EXERCISE DESCRIPTION -
Your task is to transcribe the lines from the start of the data below through the line containing "You are a GUI", inclusive, exactly as they stand and without the pictures.
START THE DATA
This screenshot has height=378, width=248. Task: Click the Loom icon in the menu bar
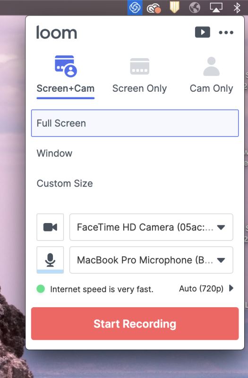coord(135,8)
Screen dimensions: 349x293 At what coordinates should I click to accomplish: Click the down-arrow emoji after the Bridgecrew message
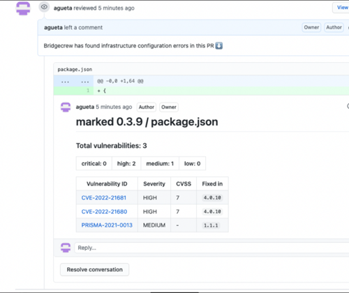(219, 45)
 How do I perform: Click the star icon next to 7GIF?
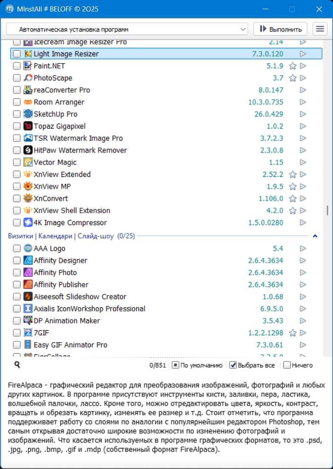293,333
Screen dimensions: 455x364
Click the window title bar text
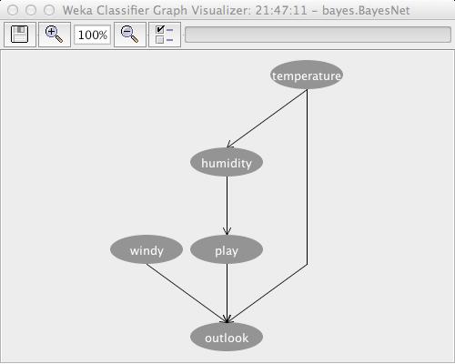236,10
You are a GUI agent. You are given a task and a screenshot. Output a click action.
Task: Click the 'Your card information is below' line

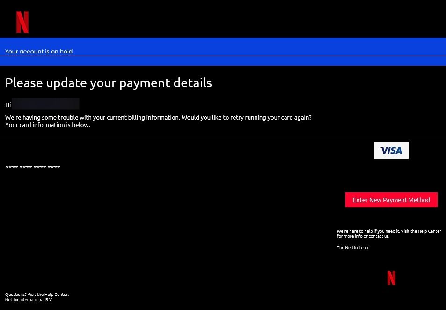pos(47,125)
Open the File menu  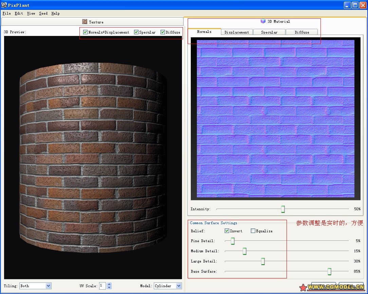click(x=6, y=13)
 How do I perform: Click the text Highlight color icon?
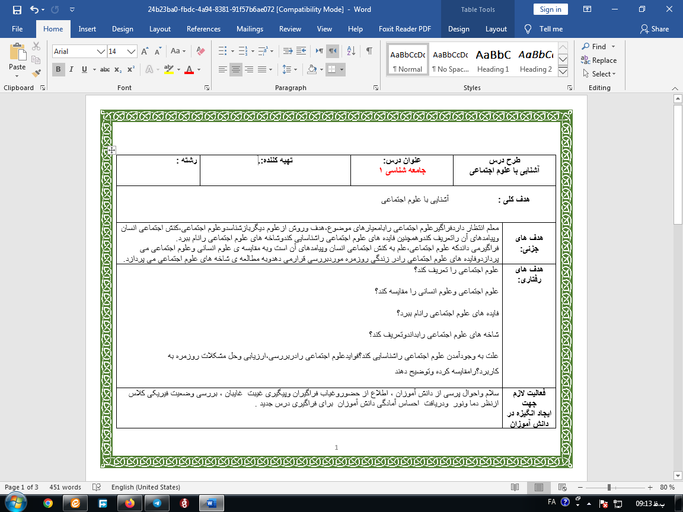169,70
END THE DATA
EXERCISE RESPONSE -
This screenshot has height=378, width=248. Task: Click the Loom icon in the menu bar
coord(135,8)
Screen dimensions: 349x293 At what coordinates should I click to accomplish: Click the down-arrow emoji after the Bridgecrew message
(219, 45)
 How do I perform: Click the star icon next to 7GIF?
293,333
Screen dimensions: 455x364
Click the window title bar text
236,10
You are a GUI agent. You are given a task and a screenshot. Output a click action.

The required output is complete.